Paediatricians’ participation and self-reported communication practices may have been influenced by their familiarity with S.V., however, this influence, would likely reflect perceived best practice, and differences in responses between paediatricians were still captured. While ‘only’ 25 paediatricians were included this sample size is not considered a true limitation given its consistency with the adopted phenomenological methodological approach [10]. To enhance the reliability of the results, data triangulation could be considered [28]. However, direct observation of discussions around decision-making is ethically and logistically challenging. Clinical simulation offers an alternative to triangulate data related to clinician-specific determinants to decision-making discussions [19, 29,30,31,32,33], and is currently underway.

Conclusions

Paediatricians in our study reported SDM practices, but their descriptions of their roles and responsibilities indicate different approaches, some of which (interpretive and directed) lie at the physician-led end of the decision-making spectrum.
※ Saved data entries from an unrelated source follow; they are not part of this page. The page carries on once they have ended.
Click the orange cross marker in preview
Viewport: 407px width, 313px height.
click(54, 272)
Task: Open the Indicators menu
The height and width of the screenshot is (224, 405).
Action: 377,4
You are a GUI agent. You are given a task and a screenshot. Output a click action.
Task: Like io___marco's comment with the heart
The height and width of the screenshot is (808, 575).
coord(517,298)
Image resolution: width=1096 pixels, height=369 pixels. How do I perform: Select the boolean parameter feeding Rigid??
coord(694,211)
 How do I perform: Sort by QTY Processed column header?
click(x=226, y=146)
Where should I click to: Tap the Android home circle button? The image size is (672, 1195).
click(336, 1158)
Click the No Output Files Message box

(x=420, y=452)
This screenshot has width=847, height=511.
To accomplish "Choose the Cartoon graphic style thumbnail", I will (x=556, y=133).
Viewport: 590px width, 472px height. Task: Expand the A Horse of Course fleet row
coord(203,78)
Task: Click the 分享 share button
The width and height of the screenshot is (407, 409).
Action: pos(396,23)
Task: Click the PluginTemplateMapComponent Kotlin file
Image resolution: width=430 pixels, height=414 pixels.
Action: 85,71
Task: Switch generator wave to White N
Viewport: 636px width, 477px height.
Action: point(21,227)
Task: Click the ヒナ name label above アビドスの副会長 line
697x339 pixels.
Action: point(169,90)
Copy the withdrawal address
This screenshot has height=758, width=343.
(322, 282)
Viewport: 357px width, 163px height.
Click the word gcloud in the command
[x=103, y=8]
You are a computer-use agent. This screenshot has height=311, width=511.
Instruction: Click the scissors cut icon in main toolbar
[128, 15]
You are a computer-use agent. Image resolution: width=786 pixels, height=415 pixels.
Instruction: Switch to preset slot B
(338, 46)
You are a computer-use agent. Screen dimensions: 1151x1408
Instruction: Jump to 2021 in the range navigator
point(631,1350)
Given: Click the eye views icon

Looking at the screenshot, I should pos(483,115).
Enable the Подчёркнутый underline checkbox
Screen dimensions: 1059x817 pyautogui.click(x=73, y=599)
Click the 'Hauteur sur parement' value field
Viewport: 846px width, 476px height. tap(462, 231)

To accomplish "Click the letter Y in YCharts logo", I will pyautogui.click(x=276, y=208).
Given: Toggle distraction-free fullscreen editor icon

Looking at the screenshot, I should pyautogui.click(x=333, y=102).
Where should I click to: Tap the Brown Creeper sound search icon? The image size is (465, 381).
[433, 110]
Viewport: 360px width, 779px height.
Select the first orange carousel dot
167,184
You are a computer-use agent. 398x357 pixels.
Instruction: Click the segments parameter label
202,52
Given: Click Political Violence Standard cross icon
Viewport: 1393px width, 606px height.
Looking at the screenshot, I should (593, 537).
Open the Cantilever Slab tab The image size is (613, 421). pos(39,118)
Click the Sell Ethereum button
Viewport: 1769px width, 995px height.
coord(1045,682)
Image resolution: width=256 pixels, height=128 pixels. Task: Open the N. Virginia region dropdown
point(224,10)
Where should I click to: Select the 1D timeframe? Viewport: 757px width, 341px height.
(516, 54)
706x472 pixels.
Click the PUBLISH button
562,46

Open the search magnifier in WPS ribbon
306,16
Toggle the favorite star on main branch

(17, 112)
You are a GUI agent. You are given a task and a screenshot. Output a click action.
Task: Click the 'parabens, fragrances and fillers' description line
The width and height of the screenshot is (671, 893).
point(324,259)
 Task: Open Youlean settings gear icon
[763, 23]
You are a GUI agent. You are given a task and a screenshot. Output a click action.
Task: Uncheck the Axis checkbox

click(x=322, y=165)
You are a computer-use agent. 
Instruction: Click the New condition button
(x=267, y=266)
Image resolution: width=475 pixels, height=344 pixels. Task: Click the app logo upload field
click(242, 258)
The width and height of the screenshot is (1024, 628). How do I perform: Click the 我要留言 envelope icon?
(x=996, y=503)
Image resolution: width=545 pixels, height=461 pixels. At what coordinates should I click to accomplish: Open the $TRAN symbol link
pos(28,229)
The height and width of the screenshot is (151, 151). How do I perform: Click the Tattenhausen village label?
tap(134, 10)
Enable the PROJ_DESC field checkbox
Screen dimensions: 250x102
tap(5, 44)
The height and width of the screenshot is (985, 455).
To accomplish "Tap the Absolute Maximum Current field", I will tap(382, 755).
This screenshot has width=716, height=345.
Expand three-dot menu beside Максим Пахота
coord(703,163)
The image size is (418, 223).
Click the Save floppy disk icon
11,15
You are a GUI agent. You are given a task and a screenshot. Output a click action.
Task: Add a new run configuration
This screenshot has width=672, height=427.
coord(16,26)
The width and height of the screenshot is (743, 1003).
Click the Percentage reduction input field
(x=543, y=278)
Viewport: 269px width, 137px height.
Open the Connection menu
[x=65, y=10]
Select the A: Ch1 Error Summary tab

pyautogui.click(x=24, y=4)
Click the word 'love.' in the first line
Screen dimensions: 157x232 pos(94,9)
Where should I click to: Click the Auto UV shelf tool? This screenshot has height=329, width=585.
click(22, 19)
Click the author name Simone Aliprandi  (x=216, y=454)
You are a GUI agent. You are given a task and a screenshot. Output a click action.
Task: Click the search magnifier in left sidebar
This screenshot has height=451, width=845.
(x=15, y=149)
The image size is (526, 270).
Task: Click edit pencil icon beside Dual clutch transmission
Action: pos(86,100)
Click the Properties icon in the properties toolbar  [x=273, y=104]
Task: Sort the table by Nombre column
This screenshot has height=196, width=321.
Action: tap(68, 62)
Paediatricians determined the approach at clinical decision-making points and were predominantly influenced by potential harm to the child. Irrespective of parental preferences, many paediatricians felt justified shifting to physician-led decision-making approaches for grave decisions, but intentionally used communication to make parents feel they had been involved in the decision-making process. Further research is needed to explore how paediatricians identify parental needs in family-led decision-making approaches, and how they use and frame nuanced communication within physician-led approaches. Knowledge of how parents respond to these discussions, including their perceptions of being led to believe they shared in decisions that were already made, is also needed. In so doing, the complexities of SDM in paediatric practice could be better understood and incorporated into guidance and training, in the hope of ensuring potential harm to the child is prevented whilst simultaneously promoting child/family satisfaction in care.